Essa crítica incipiente, juntamente com a indolência dos estados neoliberais, ajudou a contribuir para alguns dos piores resultados do COVID-19 do mundo, por exemplo, na Grã-Bretanha e nos EUA. O líder da Resistência Libanesa Sayed Hassan Nasrallah criticou esta resposta liberal como “um colapso da humanidade”. 

Organizações liberais ocidentais inteiras foram capturadas para a causa da intervenção. Podemos ver isso na  campanha da Anistia Internacional e da Human Rights Watch sobre os supostos “crimes contra a humanidade” da China contra os muçulmanos na província de Xinjiang. 

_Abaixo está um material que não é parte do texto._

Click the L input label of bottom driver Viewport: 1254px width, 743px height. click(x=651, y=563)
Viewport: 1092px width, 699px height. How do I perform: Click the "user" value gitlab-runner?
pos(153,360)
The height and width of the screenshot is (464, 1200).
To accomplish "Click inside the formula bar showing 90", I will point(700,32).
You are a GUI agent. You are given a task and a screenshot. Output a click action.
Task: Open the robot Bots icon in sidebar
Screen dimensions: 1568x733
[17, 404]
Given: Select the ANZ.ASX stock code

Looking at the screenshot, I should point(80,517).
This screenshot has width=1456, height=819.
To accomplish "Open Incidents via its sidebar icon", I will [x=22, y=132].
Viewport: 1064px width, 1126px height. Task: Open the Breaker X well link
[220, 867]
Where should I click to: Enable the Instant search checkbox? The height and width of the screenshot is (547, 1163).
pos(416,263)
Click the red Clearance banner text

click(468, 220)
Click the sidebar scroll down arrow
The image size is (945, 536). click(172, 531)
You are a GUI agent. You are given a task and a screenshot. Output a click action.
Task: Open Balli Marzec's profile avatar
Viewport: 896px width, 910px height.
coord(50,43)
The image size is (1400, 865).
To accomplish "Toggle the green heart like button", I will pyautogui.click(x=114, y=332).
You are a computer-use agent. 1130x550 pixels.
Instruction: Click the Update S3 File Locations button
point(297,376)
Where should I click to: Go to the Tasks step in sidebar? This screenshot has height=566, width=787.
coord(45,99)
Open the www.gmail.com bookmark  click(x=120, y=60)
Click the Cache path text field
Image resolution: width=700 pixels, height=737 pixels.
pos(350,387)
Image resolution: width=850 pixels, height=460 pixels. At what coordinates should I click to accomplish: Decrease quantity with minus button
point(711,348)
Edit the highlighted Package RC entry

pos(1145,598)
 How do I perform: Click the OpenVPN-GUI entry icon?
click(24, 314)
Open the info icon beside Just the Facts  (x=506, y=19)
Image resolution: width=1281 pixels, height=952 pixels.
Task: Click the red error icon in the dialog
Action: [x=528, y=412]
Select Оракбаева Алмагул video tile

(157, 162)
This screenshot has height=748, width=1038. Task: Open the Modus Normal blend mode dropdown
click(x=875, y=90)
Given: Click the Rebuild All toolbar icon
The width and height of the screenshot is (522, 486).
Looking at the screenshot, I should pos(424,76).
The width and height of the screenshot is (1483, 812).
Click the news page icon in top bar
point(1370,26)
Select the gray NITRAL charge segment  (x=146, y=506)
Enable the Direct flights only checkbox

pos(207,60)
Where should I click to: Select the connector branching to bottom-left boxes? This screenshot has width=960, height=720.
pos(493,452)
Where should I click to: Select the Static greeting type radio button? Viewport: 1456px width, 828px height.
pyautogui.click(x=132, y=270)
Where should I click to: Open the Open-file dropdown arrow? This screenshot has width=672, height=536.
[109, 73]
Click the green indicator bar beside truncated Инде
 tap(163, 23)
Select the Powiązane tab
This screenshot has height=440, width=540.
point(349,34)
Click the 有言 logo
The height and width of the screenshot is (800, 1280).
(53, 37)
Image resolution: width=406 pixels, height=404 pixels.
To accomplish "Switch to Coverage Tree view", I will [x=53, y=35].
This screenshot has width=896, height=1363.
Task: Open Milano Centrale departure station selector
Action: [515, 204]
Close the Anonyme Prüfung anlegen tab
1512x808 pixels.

Este roteiro segue exatamente o caderno de Washington sobre a China, mas tem pouco a ver com a realidade em Xinjiang, onde a minoria uigur, supostamente vítima de um "genocídio" chinês, na verdade tem uma população em expansão e muito provavelmente sofre menos perseguição do que os muçulmanos no EUA .

No entanto, a repressão das liberdades individuais por um 'regime comunista' tem boa tração na sociedade liberal ocidental, e poucos olham muito atentamente para os detalhes. 

incrível recorde da China na redução da pobreza pode ser simplesmente deixado de lado e substituído por um mito de propaganda fabricado rapidamente. O individualismo, o fraco reconhecimento das conquistas sociais e a imperiosa voz ocidental continuam a minar a visão liberal ocidental.

Tim Anderson -- Diretor do Centro de Estudos Contra-Hegemônicos, com sede em Sydney.